Saved data entries:
..........
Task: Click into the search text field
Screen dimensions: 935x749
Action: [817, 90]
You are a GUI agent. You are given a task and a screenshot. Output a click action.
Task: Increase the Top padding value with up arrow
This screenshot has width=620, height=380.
..........
◆ TASK OBJECTIVE ◆
Nothing is to be left out: set down all the records again exactly.

◆ WRITTEN ANSWER ◆
Task: Click into the search text field
Screen dimensions: 935x749
Action: [817, 90]
You are a GUI agent. You are given a task and a screenshot. Output a click action.
Task: Increase the Top padding value with up arrow
This screenshot has width=620, height=380.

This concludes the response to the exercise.